Da brach sie plötzlich ab - aber nicht, weil ihr die Worte fehlten, um weiterzusprechen, sondern weil ihr niemand zuhörte.

Lady Janet tat nicht einmal dergleichen, als ob sie ihr Aufmerksamkeit schenkte. Mit einer zu anderen Zeiten ihr gänzlich fremden, jetzt aber vorsätzlichen Unhöflichkeit war sie in größter Gelassenheit damit beschäftigt, die verschiedenen, auf dem Tische zerstreut umherliegenden Papiere zu ordnen. Einige band sie mit Schnürchen im Bündel zusammen; andere legte sie unter Briefbeschwerer; wieder andere wurden in den phantastischen Fächern eines kleinen japanesischen Kästchens untergebracht - das alles tat sie mit einem behaglichen Vergnügen an dieser systematischen Beschäftigung, und ohne, wie es schien, die Gegenwart einer zweiten Person im Zimmer überhaupt zu bemerken. Sie blickte, in beiden Händen Schriften haltend, auf, als Grace aufhörte zu sprechen und sagte gelassen:

„Sind Sie fertig?”

„Ließen Sie mich deshalb hierher rufen, Lady Janet, um mich mit ausgesuchter Unhöflichkeit zu behandeln?” gab Grace zornig zurück.

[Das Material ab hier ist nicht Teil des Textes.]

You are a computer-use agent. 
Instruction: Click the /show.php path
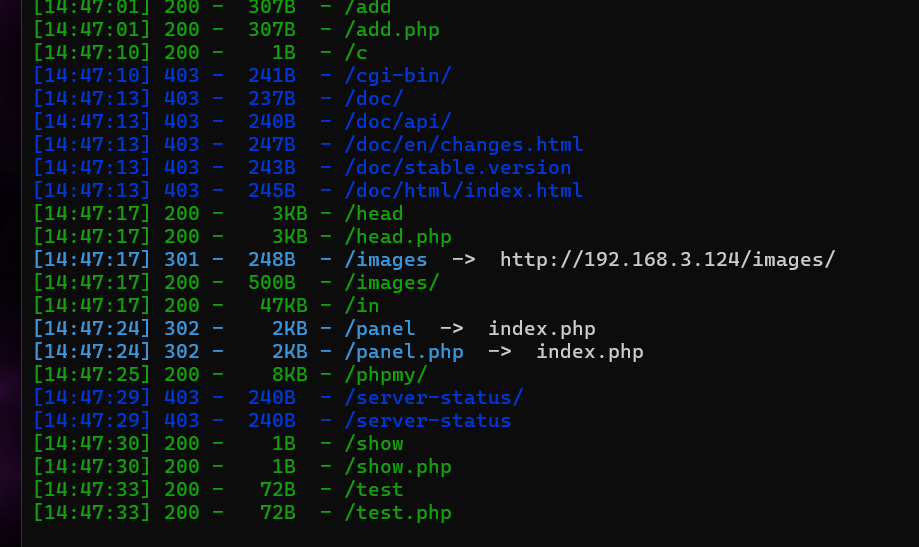point(398,467)
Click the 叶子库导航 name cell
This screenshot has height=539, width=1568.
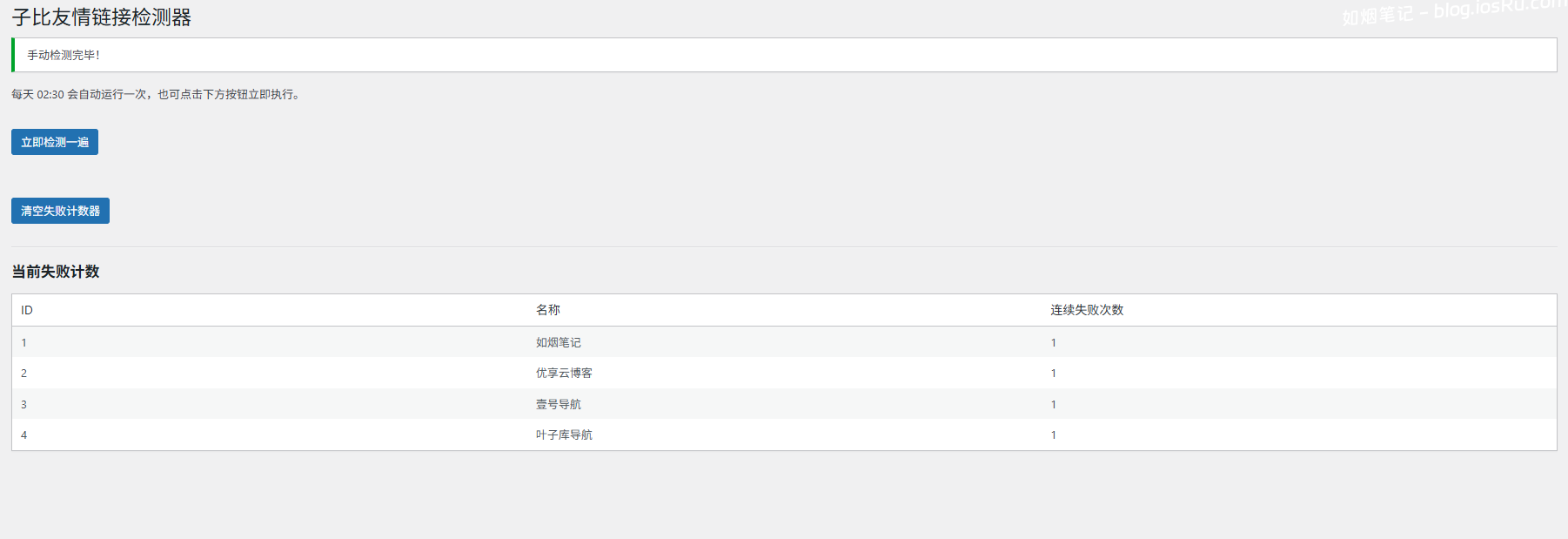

„Meine Absicht war, Ihnen etwas zu sagen, sobald Sie mich zu Worte kommen ließen.”

Die unerschütterliche Ruhe dieser Antwort wirkte auf Grace höchst überraschend. Sie wusste nichts darauf zu erwidern. In unverhohlenem Erstaunen schwieg sie, die Augen auf die Herrin des Hauses gerichtet.

Lady Janet legte ihre Schriften beiseite und setzte sich in ihrem Lehnstuhl zurecht, um nunmehr ihrerseits die Unterredung zu beginnen.

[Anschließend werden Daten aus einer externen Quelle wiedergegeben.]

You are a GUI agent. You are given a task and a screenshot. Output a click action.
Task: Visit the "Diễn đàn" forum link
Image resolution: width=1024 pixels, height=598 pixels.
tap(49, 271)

„Das Wenige, was ich Ihnen zu sagen habe”, sprach sie, „kann mit einer Frage ausgedrückt werden. Habe ich nicht recht, wenn ich annehme, dass Sie gegenwärtig ohne Stelle sind, und eine kleine Entschädigung an Geld - in feiner Weise geboten - Ihnen deshalb ziemlich erwünscht sein dürfte?”

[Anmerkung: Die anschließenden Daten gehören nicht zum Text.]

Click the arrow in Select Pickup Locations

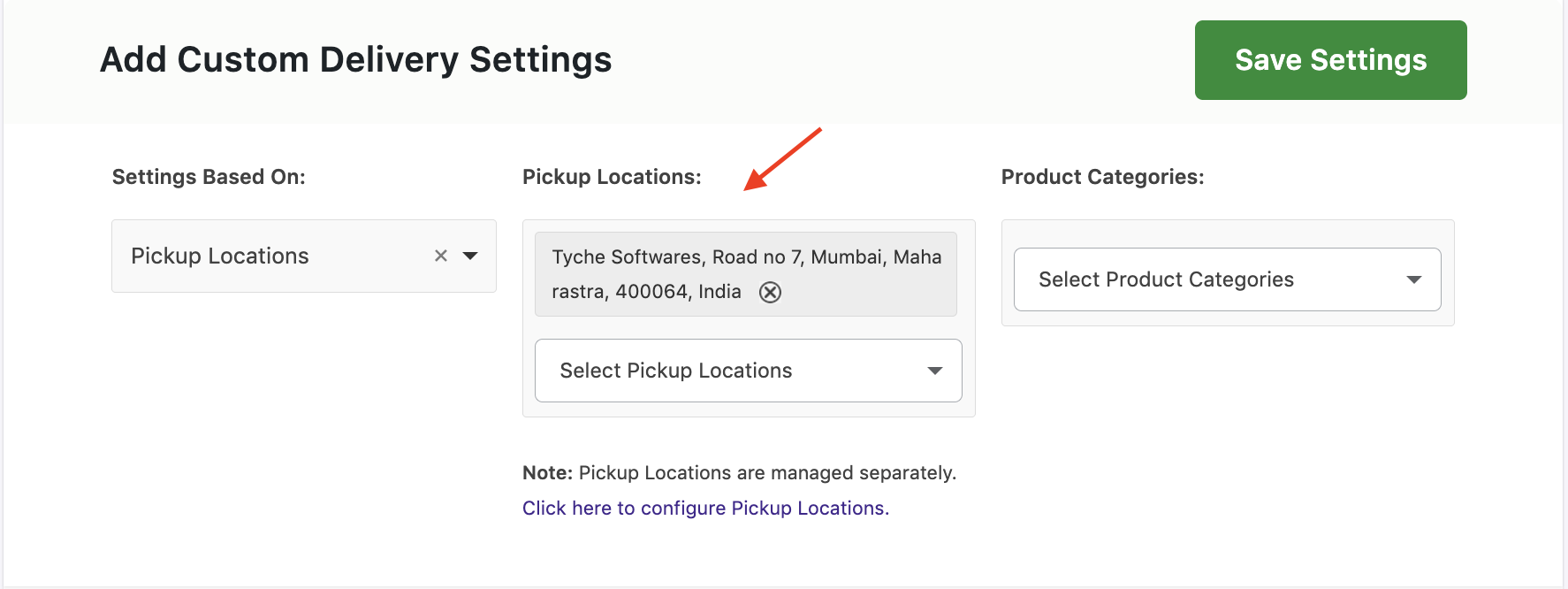934,371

„Wollen Sie mich damit beleidigen, Lady Janet?”

„Durchaus nicht. Ich will bloß diese Frage an Sie stellen.”

„Ihre Frage ist aber eine Beleidigung.”

„Meine Frage entspringt nur einer Freundlichkeit, die ich Ihnen auch durch die Tat beweisen wollte. Sie müssen sie nur recht verstehen. Übrigens mache ich Ihnen keinen Vorwurf daraus, wenn Sie sie nicht verstehen; ebenso wenig, als ich es Ihnen übelnehme, dass Sie schon zu wiederholten Malen, seit Ihrem Eintritt hier, gegen jede feinere Lebensart verstoßen haben. Ich war nur ehrlich bemüht, Ihnen irgendwie von Nutzen zu sein und Sie haben mein Entgegenkommen zurückgewiesen. Es tut mir leid. Übrigens lassen wir das.”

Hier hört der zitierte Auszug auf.